Start of Task input

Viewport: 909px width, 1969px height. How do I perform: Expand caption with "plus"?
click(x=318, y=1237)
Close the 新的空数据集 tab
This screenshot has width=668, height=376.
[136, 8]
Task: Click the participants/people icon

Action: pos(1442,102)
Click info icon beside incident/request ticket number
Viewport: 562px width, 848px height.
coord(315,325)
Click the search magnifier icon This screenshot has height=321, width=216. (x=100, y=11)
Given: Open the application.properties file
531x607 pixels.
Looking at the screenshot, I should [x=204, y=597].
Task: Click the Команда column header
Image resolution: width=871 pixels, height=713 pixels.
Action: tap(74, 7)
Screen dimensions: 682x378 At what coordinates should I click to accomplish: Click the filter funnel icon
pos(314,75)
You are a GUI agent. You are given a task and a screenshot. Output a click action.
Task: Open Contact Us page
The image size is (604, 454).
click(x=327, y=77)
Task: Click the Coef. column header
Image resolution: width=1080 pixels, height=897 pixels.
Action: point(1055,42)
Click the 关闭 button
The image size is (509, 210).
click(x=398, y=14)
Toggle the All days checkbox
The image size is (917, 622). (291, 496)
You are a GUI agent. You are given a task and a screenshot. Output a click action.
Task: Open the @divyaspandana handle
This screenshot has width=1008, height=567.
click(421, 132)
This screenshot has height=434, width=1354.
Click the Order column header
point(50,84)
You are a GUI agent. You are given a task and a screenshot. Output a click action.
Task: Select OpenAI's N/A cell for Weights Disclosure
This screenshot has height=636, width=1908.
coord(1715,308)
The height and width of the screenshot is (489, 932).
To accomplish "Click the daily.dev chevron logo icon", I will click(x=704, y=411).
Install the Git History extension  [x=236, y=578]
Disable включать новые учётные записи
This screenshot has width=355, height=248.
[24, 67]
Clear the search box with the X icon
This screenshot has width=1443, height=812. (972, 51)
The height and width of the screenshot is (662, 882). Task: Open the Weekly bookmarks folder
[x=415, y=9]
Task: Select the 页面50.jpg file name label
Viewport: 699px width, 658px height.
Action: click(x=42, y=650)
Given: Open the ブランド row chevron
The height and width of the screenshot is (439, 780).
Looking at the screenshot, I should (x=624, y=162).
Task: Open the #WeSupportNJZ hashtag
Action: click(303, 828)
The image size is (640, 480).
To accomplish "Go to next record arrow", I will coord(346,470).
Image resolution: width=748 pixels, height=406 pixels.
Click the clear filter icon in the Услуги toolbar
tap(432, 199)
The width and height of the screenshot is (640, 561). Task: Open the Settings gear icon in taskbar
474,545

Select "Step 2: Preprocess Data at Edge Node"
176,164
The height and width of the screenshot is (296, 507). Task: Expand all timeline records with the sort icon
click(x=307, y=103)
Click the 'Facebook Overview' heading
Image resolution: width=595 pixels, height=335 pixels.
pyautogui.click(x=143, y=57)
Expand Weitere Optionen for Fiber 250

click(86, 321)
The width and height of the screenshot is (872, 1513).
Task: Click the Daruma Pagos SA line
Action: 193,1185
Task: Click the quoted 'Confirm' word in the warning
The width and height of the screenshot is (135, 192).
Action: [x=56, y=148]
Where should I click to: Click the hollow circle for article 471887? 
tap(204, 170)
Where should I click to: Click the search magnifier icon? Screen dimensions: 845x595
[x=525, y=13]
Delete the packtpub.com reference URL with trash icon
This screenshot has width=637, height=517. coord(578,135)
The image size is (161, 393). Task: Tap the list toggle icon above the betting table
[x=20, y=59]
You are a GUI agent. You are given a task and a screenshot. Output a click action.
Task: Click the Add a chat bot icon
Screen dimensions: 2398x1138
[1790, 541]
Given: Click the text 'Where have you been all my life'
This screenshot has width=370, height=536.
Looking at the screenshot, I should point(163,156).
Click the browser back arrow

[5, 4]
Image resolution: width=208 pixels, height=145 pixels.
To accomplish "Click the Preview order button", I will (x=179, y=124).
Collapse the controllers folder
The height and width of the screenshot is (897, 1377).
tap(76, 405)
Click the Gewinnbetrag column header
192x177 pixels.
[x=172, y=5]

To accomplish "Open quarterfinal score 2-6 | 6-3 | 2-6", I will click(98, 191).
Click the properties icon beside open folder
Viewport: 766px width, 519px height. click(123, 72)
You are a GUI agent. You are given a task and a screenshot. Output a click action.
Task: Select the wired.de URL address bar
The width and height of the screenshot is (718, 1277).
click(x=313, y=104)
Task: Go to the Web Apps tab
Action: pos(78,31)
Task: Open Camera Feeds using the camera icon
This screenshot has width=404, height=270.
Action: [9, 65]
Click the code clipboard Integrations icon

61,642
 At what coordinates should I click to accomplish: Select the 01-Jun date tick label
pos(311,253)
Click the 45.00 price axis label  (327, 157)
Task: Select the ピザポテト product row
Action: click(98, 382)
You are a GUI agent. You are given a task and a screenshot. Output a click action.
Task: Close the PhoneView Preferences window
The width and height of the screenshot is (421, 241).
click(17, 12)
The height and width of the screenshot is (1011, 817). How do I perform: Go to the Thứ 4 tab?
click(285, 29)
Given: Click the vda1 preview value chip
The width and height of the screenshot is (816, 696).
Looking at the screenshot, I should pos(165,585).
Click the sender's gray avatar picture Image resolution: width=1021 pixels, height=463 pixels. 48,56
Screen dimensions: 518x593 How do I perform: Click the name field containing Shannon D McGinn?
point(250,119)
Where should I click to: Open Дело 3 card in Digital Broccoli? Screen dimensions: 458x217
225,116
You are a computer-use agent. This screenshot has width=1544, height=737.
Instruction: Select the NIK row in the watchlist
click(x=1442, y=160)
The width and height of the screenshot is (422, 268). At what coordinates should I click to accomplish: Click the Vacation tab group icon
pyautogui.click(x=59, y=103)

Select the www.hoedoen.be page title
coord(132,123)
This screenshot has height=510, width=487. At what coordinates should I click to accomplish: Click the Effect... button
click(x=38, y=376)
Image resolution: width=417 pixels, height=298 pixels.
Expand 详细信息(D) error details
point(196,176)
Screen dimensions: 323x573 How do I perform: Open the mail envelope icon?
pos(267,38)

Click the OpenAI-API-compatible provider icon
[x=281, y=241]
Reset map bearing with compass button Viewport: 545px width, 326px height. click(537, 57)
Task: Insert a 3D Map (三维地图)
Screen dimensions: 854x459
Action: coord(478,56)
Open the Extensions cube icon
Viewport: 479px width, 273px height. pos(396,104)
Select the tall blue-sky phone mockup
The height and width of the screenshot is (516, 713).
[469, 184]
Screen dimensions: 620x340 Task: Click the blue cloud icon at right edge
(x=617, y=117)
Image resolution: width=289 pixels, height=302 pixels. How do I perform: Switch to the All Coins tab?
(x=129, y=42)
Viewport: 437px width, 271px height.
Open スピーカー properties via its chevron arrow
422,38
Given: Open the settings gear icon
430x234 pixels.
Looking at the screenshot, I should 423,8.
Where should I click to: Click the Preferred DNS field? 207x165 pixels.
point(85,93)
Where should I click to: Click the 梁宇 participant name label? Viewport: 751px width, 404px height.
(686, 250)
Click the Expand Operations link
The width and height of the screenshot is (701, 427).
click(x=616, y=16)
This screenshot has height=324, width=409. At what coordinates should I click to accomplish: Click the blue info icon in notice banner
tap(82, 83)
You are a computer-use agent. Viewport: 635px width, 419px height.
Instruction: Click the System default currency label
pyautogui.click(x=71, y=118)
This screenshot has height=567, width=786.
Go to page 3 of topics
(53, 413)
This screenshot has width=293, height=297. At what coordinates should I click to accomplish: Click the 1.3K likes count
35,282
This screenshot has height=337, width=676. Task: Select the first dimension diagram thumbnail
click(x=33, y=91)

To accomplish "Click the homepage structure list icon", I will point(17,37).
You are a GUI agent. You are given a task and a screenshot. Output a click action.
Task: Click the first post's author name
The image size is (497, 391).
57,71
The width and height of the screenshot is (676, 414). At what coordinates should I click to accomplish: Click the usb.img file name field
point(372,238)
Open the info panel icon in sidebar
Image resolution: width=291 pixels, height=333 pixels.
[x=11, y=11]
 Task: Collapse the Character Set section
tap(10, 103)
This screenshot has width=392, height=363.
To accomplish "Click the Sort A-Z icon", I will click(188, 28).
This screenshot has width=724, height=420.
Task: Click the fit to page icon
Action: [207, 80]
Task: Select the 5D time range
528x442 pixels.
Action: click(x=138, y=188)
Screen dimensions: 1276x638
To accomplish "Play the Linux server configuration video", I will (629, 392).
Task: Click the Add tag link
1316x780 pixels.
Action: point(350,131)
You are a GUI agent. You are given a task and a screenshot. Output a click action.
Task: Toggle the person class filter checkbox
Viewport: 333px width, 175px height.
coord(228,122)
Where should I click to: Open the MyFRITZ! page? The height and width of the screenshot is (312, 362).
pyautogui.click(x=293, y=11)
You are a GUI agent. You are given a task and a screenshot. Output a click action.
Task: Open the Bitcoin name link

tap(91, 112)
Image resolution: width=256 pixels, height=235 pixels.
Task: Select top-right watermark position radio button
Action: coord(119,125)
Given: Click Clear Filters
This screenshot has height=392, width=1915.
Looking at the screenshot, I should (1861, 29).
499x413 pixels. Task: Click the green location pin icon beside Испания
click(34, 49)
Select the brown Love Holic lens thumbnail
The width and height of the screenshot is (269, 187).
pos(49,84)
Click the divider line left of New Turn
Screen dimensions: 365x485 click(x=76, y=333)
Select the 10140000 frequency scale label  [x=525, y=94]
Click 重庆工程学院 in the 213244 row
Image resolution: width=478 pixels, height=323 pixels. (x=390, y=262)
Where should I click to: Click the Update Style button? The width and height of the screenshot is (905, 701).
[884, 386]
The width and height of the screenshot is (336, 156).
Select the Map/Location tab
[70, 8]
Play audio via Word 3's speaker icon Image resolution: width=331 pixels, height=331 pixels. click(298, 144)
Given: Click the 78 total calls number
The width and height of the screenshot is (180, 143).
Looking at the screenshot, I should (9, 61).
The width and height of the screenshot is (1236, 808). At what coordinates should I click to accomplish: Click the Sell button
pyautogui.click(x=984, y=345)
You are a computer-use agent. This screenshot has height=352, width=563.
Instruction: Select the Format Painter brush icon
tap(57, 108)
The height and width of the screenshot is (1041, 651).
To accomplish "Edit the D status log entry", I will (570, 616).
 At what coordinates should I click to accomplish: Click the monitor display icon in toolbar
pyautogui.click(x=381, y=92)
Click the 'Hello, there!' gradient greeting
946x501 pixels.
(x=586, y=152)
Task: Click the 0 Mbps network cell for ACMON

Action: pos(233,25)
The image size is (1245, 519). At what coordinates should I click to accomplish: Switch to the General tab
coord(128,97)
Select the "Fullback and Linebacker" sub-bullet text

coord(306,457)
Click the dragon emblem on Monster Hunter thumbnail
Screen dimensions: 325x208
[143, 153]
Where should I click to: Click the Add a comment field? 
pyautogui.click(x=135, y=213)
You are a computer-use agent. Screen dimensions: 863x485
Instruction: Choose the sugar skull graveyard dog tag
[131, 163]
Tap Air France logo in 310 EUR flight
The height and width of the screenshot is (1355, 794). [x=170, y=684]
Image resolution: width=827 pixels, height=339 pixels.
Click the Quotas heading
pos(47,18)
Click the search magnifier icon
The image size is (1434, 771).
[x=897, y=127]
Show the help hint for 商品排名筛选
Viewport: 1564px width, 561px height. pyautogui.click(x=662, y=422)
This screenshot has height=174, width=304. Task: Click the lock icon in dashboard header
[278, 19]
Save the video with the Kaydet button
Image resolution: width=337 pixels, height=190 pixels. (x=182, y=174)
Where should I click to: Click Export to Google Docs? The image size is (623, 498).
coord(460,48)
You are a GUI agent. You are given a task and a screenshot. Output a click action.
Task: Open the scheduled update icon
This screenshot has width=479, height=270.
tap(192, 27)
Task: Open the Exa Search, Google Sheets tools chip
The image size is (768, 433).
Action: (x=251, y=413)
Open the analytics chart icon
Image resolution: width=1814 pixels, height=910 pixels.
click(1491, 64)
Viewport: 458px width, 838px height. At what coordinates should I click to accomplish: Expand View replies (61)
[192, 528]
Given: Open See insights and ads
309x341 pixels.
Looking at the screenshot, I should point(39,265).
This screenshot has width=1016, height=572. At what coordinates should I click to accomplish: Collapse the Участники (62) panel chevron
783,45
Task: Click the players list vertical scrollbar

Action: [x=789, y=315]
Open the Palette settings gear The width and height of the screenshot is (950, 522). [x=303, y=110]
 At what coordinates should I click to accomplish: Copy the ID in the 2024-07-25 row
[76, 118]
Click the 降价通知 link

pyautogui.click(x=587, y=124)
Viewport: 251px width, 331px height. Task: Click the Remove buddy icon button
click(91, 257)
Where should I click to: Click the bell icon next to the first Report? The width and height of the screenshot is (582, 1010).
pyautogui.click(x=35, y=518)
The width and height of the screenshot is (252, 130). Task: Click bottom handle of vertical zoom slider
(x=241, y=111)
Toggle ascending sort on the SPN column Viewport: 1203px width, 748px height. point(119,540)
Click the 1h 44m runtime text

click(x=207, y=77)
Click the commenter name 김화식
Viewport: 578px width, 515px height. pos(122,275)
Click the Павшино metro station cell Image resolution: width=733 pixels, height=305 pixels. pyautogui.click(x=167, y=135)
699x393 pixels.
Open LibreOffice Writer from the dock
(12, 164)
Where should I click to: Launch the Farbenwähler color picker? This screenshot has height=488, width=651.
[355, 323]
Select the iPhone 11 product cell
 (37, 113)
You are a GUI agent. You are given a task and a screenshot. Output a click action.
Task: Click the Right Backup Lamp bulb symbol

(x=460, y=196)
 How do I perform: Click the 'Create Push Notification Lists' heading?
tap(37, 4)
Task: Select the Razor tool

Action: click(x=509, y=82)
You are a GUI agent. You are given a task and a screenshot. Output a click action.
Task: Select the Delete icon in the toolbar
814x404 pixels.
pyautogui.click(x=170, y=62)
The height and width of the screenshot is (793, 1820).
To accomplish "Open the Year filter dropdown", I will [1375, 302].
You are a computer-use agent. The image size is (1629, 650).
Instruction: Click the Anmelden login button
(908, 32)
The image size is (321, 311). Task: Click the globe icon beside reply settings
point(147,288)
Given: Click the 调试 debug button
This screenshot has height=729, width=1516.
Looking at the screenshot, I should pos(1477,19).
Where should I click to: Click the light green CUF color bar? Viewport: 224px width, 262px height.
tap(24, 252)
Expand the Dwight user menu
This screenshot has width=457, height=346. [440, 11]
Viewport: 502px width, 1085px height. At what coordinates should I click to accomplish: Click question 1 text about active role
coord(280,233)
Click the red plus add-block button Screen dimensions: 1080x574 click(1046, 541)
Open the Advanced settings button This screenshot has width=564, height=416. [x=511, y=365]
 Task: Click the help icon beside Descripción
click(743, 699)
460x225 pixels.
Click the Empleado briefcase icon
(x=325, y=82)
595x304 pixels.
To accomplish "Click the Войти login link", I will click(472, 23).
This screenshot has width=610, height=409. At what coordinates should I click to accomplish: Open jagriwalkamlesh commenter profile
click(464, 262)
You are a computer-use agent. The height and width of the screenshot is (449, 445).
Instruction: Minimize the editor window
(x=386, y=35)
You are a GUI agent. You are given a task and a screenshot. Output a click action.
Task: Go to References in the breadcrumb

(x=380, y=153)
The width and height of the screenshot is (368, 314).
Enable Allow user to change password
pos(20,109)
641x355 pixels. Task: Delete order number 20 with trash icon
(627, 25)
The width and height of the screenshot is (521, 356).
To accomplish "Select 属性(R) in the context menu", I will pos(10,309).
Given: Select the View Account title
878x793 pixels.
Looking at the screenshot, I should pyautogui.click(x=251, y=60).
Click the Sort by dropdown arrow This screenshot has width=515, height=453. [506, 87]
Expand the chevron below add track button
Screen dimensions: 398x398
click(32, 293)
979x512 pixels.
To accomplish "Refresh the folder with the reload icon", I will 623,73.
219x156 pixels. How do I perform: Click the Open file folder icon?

End of Task input

Assignment
Give only the lines from the one holding "Task: Select the Delete icon in the toolbar" through the one holding "You are a computer-use agent. The image", each restated exactly as it appears above.

Answer for the task
Task: Select the Delete icon in the toolbar
814x404 pixels.
pyautogui.click(x=170, y=62)
The height and width of the screenshot is (793, 1820).
To accomplish "Open the Year filter dropdown", I will [1375, 302].
You are a computer-use agent. The image size is (1629, 650).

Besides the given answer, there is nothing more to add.